Thursday, April 12, 2012

Just caught The Vow on Funshion and i think its a really stupid predictable movie. i don't even know how people cry to that movie. im not being a cynic here, i am a sucker for sappy love movies. and it usually doesnt take much for me to cry but that movie did nothing for me. disappointed in the whole story line. especially the part where her dad had an affair. i was like, ARE YOU KIDDING ME. ughhhh. seriously? and the way she decided to get to know Leo again was just PLAIN DUMB AND ABRUPT. i could go on for days.

Wednesday, April 11, 2012

Holler y'all ! Quick updates: 1: upset that mad and lefa are no longer gonna be working :/ which makes weekends even more unbearable. cos like I can still stick to pea and irritate the hell outta her on weekdays hehe 2: I think I'm actually doing a great job with my salary this month cos I still have like 3/4 left which is good compared to close to zero around this time last month 3: exams are in half a month and I have yet to even flip through my notes, FOR THE FIRST TIME. That's about it. That's what my life has been about. I sometimes get the feeling that I'm going to regret not making a mark at any one point of my life but like diets, I have zero motivation.

Thursday, April 5, 2012

lately I've been thinking what people actually do when they feel like they are stuck in a rut and crave something new. some say they find meaning out of where they are and so far no one has told me that they would get up and make a change. Though, that's the very first thing I thought.

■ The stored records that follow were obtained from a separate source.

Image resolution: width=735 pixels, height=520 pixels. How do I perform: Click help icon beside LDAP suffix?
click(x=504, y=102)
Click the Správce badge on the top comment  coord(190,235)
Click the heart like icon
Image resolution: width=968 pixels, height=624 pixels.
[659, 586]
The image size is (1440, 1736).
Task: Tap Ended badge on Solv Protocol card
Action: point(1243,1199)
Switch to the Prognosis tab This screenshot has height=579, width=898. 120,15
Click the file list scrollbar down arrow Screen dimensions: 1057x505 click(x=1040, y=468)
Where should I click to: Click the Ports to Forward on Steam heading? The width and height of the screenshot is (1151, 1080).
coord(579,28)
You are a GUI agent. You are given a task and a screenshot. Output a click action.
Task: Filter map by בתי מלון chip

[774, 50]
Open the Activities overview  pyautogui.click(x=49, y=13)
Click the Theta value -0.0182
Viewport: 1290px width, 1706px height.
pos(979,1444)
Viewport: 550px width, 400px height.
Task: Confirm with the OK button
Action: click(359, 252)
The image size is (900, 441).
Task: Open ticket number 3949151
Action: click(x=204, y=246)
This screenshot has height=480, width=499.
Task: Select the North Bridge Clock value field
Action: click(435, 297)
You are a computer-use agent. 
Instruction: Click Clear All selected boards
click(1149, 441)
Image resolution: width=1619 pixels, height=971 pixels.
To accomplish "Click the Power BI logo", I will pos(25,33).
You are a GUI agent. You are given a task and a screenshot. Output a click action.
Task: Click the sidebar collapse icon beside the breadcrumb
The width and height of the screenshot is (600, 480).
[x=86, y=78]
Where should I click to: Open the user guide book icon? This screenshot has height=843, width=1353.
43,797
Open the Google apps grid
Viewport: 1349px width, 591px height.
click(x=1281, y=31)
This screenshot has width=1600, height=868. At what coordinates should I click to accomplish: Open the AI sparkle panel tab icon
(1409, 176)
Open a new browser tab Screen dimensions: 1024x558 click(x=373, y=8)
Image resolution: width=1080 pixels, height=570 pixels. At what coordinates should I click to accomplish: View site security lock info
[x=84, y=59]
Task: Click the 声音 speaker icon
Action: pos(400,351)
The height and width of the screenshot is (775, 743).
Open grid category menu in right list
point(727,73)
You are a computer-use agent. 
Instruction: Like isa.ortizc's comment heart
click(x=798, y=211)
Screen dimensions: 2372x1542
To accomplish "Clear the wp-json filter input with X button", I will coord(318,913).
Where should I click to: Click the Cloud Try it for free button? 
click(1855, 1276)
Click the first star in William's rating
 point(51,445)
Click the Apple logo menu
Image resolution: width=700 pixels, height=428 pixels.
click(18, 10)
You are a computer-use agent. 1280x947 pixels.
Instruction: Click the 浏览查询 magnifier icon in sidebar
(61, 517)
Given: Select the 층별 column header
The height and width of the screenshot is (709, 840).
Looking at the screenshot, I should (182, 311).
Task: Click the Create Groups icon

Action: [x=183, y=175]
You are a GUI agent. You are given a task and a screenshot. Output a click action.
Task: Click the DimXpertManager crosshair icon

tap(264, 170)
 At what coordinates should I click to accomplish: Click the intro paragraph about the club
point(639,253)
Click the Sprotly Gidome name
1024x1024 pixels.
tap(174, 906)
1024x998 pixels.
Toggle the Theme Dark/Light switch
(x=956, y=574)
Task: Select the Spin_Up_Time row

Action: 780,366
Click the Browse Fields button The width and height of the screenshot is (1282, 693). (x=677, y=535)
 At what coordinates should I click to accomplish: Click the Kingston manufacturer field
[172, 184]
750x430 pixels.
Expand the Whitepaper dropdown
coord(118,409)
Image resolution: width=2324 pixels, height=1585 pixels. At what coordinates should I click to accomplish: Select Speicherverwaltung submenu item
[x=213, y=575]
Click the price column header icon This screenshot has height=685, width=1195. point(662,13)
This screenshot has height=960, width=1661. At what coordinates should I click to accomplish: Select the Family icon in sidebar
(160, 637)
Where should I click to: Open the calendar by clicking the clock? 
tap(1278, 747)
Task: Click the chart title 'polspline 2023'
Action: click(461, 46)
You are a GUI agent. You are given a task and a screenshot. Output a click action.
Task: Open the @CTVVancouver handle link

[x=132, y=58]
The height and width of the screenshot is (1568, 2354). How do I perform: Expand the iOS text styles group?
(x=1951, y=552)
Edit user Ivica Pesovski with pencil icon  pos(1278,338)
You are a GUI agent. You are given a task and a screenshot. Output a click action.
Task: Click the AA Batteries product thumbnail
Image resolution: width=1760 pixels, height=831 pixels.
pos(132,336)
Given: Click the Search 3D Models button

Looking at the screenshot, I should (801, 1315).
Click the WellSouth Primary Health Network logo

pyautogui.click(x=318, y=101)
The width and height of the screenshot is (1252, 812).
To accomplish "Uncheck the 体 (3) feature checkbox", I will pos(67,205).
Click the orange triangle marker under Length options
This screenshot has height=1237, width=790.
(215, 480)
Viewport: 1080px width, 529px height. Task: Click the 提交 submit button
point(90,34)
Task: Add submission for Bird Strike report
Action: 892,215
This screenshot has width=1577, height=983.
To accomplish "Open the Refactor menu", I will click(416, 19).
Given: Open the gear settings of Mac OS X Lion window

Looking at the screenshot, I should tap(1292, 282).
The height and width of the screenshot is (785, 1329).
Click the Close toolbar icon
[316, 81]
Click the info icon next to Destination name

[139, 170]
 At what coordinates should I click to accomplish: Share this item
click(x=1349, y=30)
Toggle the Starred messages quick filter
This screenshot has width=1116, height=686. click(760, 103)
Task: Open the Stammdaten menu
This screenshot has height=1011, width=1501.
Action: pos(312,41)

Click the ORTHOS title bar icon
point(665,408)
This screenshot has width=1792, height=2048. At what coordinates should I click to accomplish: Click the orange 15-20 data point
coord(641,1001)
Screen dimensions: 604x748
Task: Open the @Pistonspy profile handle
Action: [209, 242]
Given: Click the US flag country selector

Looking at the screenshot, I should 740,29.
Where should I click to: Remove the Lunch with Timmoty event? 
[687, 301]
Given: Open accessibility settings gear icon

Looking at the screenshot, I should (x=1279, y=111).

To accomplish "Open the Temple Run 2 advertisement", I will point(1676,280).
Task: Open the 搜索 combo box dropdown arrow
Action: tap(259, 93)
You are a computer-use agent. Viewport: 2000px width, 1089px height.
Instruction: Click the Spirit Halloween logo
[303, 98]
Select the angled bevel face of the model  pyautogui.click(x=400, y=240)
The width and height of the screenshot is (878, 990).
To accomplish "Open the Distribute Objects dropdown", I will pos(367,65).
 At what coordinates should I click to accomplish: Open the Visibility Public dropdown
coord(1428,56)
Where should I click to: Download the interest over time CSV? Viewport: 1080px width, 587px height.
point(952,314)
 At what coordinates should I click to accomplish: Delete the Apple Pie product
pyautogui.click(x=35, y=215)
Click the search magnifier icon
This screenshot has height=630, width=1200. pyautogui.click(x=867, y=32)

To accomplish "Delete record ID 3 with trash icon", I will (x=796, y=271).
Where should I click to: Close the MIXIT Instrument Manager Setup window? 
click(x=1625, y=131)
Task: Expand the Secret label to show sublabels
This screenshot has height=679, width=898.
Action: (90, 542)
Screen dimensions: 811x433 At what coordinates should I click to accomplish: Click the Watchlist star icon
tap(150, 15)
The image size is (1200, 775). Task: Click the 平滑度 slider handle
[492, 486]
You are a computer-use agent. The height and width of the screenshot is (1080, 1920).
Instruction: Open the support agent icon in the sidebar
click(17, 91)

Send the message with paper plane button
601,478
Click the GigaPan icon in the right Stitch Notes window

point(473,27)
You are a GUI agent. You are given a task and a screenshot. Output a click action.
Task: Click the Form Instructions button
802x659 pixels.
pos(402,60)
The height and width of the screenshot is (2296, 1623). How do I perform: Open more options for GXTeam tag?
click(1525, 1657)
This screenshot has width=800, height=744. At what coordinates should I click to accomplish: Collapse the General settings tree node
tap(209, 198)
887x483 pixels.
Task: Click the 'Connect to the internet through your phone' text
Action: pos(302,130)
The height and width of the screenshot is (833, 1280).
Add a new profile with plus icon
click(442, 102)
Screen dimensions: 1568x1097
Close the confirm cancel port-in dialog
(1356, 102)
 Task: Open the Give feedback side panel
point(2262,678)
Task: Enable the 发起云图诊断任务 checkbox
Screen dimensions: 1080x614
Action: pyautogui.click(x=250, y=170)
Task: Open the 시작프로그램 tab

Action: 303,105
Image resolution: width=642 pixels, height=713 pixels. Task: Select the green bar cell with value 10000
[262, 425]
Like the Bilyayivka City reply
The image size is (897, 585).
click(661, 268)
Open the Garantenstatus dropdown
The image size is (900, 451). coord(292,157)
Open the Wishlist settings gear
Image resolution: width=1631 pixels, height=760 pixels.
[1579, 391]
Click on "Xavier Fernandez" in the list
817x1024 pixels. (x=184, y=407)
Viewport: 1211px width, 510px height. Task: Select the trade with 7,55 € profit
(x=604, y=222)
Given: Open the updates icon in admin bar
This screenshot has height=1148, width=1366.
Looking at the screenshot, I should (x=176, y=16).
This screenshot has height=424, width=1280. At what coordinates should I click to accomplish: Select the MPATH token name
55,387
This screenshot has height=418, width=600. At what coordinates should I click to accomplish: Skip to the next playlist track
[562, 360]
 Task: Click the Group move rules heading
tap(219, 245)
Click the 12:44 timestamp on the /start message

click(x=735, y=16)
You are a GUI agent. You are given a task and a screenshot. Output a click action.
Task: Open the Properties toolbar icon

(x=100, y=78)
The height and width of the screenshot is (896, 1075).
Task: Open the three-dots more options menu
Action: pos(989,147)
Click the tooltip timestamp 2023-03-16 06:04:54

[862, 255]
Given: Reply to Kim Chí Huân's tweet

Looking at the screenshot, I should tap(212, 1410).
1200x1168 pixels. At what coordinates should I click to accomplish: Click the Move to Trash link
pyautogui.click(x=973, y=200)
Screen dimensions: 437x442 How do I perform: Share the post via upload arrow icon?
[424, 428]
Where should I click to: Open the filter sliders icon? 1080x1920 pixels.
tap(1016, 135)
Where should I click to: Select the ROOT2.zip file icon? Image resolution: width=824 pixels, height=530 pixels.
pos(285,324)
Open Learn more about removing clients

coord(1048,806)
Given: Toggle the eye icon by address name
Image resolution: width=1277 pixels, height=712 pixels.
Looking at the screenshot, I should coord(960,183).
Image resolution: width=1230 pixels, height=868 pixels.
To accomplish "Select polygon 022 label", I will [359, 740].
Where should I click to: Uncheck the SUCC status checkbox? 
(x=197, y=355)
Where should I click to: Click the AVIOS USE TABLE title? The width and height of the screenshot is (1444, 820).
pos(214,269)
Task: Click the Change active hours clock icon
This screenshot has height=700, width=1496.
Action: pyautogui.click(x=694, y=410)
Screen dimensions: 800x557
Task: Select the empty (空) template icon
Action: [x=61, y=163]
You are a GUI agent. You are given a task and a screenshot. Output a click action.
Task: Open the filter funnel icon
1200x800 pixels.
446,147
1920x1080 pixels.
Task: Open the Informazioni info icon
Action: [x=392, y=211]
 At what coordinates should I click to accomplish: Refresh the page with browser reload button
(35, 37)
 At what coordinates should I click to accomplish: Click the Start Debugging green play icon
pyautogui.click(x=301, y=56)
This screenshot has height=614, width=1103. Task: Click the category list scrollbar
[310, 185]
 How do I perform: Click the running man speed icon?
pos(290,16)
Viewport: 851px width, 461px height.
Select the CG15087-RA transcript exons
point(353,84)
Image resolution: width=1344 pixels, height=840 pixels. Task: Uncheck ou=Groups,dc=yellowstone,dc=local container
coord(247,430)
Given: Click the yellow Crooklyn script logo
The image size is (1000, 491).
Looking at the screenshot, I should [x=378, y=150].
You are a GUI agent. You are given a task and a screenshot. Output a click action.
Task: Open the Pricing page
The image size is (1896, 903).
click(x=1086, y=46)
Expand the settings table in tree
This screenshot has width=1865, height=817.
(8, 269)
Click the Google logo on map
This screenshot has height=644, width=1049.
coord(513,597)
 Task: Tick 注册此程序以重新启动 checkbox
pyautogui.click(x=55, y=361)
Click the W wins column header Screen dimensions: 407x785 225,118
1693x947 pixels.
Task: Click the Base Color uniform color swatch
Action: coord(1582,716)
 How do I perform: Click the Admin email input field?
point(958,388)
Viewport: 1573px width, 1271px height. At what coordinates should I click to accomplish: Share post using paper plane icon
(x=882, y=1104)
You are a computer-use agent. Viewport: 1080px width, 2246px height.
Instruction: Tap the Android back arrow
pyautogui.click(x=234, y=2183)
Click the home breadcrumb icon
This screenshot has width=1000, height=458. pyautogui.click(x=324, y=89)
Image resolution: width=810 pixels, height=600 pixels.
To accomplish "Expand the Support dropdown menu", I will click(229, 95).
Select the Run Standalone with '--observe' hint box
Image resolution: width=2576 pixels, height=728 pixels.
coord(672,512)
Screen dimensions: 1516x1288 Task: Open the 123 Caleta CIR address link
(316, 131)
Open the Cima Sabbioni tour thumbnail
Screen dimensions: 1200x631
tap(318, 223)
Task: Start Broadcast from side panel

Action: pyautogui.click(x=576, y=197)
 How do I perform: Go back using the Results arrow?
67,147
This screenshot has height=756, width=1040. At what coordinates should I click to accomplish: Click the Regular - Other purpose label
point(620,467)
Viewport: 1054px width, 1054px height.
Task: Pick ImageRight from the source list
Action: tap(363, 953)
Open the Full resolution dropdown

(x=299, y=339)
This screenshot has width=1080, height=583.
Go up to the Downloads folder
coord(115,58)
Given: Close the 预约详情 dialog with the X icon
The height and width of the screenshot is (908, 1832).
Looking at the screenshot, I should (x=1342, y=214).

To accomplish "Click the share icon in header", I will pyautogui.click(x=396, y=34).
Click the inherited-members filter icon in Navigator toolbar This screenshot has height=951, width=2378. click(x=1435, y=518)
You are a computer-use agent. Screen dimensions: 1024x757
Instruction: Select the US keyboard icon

I guess if a sudden change was made we would end up craving for our routine again. sometimes people don't realize that they are just afraid that they can't get something better than what they have now and they end up thinking they are happy anyway. Cos it's the safest bet. It's like, okay it's not perfect but I guess good is enough. I don't aim to have a perfect life; but I do wish certain aspects in my life were. Isn't that what keeps you going? If everything in your life is just good then what the hell are you living for?

Monday, April 2, 2012

The art of getting by

I have had this whole day to myself. with the grace of joshy I managed to almost spend the entire day without talking to anyone and just think about what has been going on.

Ive watched shows that are supposed to give you an alternative outlook to life. 'The art of getting by' taught me that we all think that life is meaningless sometimes. If the end point is death, why try? Which made a lot of sense to me before I knew where the movie was headed. We just have to find meaning to carry on. for the people we love. Even if what we are doing seems meaningless to us, the happiness of the people we love accounts for everything else.

Then I watched 'Eat pray love' which I know I am a little slow in catching but it taught me just as much and just when I needed it. It made me wonder though, if that's just all we need in life. Comfort food, a prayer to calm ourselves now and then and someone to love. in my opinion Julia Roberts wasn't that screwed up in the first place so it must not have taken her a lot to find peace.

I really liked both shows though, because both taught me to be brave when it comes to love and hurt is inevitable. I especially love the part in 'Eat pray love' where she talks about the ruins in Rome. but I guess that's incomplete and I have to read the book to get greater understanding of what Elizabeth Gilbert really wanted to bring across to her readers.

But that's that. for now I'll just go back to what i know best.
I'm a horrible horrible person.
I think I need some time alone. Doesn't everyone?